**Instruction:** Render the part of the data that opens with the line containing "Image resolution: width=911" and closes with the line containing "coord(187,301)" as a JSON list of strings, one string per line, skipping blank lines.

**Record extracts:**
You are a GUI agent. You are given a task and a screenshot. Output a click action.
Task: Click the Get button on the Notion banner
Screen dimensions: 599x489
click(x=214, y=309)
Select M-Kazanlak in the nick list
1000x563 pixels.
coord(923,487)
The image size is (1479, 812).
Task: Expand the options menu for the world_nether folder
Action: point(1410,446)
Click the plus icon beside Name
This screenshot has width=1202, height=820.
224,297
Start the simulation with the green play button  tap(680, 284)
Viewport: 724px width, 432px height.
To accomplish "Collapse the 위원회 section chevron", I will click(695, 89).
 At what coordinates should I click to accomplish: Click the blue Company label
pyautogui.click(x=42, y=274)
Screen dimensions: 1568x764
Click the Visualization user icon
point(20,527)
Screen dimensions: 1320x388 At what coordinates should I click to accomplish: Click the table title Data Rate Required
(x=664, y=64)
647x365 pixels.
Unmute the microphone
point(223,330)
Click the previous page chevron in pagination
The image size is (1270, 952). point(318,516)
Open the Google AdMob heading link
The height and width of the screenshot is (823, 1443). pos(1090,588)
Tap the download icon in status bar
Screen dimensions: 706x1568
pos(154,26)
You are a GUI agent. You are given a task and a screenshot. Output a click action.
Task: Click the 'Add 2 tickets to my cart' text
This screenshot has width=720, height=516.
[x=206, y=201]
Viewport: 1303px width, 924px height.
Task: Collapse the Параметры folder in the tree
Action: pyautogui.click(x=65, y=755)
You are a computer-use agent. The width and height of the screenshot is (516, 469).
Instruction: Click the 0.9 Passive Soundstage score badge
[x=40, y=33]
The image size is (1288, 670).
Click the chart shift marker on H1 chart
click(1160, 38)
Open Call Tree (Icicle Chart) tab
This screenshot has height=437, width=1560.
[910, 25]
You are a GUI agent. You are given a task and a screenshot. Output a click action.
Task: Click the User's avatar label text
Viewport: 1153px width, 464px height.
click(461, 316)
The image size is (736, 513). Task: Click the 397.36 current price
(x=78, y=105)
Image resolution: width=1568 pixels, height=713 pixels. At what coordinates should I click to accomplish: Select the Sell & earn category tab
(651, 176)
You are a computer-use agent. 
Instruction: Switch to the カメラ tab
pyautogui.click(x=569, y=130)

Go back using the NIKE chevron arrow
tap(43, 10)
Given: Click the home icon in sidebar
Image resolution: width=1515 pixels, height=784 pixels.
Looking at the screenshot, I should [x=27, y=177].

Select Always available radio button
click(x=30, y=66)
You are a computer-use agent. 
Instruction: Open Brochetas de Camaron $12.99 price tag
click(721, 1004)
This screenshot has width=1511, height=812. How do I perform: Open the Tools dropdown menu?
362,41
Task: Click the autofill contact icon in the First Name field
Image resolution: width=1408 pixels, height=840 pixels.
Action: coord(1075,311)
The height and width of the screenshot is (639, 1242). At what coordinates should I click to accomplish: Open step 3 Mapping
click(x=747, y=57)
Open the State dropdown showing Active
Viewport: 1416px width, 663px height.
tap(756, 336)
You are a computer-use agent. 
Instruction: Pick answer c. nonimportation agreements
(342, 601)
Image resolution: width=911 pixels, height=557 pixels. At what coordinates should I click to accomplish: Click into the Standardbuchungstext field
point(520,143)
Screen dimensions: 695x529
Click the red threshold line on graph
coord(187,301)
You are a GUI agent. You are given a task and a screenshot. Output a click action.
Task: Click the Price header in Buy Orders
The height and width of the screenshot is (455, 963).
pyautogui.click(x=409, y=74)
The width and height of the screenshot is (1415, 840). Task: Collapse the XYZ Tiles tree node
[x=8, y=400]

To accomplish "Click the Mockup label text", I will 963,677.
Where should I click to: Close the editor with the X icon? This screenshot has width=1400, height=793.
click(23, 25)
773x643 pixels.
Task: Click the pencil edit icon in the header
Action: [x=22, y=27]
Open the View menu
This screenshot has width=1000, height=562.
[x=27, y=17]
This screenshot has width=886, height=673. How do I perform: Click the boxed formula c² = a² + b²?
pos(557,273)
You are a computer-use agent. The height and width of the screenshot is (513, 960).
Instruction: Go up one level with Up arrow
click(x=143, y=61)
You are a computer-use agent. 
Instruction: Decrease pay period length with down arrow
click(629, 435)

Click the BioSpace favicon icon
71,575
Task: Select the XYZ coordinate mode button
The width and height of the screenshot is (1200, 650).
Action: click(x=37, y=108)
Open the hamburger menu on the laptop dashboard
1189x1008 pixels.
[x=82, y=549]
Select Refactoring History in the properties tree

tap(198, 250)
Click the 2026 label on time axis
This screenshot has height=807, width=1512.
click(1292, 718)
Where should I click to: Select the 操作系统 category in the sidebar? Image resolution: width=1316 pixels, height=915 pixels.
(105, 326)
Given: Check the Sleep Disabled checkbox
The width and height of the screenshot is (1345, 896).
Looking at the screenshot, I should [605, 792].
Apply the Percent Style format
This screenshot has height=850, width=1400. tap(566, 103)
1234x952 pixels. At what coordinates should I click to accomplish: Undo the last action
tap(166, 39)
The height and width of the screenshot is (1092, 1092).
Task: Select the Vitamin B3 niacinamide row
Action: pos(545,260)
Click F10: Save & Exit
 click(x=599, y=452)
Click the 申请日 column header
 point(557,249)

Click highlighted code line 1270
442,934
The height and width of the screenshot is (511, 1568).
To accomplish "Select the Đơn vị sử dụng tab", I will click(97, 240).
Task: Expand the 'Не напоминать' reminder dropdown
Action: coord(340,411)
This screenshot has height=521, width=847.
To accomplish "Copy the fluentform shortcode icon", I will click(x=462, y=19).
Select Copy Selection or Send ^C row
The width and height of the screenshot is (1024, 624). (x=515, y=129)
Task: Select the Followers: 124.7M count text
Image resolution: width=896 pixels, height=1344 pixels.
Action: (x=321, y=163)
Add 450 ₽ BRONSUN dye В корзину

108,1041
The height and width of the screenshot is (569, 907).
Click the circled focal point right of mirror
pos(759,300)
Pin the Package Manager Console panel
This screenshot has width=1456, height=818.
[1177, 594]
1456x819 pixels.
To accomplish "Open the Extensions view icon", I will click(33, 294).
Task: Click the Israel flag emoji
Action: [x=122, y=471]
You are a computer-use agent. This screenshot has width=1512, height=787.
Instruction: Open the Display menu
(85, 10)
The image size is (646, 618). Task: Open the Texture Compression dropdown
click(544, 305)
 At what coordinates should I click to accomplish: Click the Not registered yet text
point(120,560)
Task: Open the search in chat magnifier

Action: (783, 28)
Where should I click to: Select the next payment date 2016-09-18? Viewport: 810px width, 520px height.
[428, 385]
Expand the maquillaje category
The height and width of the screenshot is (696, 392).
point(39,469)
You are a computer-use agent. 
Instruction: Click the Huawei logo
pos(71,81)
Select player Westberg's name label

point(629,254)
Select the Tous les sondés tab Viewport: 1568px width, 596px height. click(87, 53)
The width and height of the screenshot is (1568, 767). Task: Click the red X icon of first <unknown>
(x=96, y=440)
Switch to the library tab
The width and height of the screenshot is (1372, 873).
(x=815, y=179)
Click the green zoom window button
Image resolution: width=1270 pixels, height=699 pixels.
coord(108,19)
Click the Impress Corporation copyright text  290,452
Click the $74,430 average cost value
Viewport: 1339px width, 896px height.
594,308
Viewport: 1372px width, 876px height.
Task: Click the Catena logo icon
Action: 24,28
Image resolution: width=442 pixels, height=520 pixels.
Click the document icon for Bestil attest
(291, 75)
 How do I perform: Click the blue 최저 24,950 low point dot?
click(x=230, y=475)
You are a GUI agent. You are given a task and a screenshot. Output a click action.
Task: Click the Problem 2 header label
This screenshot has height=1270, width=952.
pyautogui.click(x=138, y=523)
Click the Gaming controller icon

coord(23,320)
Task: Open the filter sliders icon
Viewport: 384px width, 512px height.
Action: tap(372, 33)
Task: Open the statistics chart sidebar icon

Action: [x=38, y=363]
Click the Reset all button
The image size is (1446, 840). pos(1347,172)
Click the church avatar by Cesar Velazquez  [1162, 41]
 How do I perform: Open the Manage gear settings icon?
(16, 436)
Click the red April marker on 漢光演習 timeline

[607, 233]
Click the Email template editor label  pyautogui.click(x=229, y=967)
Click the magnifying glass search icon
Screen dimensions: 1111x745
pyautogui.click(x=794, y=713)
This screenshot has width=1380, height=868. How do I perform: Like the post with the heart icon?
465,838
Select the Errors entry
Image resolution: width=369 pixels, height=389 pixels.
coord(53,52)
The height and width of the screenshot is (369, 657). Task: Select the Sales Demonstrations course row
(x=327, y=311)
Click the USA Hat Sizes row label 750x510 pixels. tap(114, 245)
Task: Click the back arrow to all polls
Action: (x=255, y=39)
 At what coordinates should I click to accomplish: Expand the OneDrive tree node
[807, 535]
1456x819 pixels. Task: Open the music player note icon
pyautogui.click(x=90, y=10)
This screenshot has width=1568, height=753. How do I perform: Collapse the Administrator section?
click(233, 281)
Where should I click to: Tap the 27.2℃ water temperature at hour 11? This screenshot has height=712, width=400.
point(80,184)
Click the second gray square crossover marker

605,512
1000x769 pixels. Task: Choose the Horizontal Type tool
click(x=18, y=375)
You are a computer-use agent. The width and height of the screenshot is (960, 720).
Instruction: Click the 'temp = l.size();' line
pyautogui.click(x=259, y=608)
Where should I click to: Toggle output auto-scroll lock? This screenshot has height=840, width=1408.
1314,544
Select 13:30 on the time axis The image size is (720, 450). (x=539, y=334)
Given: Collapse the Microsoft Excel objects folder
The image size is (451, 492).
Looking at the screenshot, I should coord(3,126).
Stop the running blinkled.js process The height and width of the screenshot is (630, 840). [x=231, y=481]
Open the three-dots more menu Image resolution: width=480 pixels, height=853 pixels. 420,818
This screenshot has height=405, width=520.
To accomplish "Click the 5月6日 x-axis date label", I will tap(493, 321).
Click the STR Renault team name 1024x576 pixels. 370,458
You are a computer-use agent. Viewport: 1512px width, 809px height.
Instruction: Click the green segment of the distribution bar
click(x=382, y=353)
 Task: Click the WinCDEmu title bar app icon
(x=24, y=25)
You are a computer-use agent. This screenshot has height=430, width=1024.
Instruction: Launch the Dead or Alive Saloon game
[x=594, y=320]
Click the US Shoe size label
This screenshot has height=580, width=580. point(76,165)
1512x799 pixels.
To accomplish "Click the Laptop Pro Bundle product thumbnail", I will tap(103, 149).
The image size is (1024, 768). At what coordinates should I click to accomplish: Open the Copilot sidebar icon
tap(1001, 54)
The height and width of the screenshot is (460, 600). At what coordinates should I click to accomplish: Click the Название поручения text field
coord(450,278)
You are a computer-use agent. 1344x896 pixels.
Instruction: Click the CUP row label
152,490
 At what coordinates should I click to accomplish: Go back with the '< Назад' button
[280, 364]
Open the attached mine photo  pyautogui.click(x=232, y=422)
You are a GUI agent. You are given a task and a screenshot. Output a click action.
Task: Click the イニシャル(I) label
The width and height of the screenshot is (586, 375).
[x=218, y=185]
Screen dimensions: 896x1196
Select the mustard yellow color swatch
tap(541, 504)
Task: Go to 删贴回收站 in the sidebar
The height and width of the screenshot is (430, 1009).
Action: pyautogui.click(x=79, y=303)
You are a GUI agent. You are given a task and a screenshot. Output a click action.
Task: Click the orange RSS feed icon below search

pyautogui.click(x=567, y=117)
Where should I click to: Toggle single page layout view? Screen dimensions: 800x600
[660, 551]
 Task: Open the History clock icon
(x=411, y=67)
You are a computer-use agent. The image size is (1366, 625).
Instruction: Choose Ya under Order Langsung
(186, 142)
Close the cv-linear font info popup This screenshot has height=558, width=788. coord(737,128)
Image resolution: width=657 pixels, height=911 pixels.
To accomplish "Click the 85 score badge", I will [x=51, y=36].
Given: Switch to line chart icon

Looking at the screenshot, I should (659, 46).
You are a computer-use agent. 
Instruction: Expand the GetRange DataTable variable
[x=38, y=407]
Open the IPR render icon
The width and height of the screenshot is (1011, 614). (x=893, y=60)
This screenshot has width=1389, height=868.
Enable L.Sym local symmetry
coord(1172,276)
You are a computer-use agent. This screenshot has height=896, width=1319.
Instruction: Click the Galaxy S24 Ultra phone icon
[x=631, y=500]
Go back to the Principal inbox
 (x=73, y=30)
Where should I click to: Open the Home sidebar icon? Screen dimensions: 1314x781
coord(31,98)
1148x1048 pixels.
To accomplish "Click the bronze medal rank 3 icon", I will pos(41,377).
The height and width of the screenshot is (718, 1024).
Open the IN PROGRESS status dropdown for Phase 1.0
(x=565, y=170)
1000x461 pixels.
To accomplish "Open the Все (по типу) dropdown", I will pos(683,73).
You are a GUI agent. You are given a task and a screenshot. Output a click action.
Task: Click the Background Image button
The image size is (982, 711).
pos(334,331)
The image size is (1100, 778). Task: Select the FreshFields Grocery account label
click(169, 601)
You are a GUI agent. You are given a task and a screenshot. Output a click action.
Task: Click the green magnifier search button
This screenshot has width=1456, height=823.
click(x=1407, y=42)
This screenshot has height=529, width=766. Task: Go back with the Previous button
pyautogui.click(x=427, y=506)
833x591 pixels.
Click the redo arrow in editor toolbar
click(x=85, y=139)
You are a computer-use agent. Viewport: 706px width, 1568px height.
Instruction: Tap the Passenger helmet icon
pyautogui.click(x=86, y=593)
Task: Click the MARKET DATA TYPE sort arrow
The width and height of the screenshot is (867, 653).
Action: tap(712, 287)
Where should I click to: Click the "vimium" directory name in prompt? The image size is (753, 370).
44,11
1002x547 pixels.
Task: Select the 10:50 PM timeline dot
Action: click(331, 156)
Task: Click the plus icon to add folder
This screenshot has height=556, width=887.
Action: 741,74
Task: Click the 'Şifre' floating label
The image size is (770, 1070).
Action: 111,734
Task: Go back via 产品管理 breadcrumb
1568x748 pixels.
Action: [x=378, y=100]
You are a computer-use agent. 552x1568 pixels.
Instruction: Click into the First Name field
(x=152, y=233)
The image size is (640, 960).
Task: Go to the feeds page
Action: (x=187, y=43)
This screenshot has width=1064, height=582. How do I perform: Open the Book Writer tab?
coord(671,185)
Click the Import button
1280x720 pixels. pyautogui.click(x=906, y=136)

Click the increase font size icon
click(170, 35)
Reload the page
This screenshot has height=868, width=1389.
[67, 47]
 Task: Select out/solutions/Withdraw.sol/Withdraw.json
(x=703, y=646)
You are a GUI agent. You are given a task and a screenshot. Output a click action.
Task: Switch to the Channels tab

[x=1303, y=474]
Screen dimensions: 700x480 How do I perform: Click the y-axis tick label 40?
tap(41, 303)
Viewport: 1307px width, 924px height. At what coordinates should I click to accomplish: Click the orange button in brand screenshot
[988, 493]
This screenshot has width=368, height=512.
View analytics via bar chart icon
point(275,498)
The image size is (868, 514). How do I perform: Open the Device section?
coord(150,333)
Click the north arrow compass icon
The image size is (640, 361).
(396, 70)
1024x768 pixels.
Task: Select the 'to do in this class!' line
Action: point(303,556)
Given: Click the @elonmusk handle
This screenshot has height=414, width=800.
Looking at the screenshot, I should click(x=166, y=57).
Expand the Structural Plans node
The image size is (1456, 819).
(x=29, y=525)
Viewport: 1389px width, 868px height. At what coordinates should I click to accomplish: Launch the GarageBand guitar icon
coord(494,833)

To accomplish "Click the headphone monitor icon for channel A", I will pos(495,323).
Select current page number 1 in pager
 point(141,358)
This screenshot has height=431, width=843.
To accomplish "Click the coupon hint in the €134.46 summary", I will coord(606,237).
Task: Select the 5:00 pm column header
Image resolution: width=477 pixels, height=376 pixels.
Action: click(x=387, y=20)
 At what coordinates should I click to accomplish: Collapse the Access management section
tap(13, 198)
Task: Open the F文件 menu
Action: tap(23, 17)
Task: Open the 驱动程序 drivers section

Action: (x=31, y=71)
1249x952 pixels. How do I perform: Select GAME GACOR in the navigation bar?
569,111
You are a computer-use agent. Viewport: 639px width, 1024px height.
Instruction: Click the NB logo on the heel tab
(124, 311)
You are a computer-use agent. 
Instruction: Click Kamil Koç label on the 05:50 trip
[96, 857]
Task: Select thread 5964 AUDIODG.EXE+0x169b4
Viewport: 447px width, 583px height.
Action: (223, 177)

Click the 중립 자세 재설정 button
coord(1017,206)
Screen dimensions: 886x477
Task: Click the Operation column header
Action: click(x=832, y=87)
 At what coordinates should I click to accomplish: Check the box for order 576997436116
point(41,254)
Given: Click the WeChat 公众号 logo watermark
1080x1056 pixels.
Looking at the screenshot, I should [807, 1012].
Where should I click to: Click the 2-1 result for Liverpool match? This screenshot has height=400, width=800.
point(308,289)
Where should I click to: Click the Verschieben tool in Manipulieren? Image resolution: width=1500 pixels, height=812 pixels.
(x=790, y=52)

**Full answer:**
[
  "Image resolution: width=911 pixels, height=557 pixels. At what coordinates should I click to accomplish: Click into the Standardbuchungstext field",
  "point(520,143)",
  "Screen dimensions: 695x529",
  "Click the red threshold line on graph",
  "coord(187,301)"
]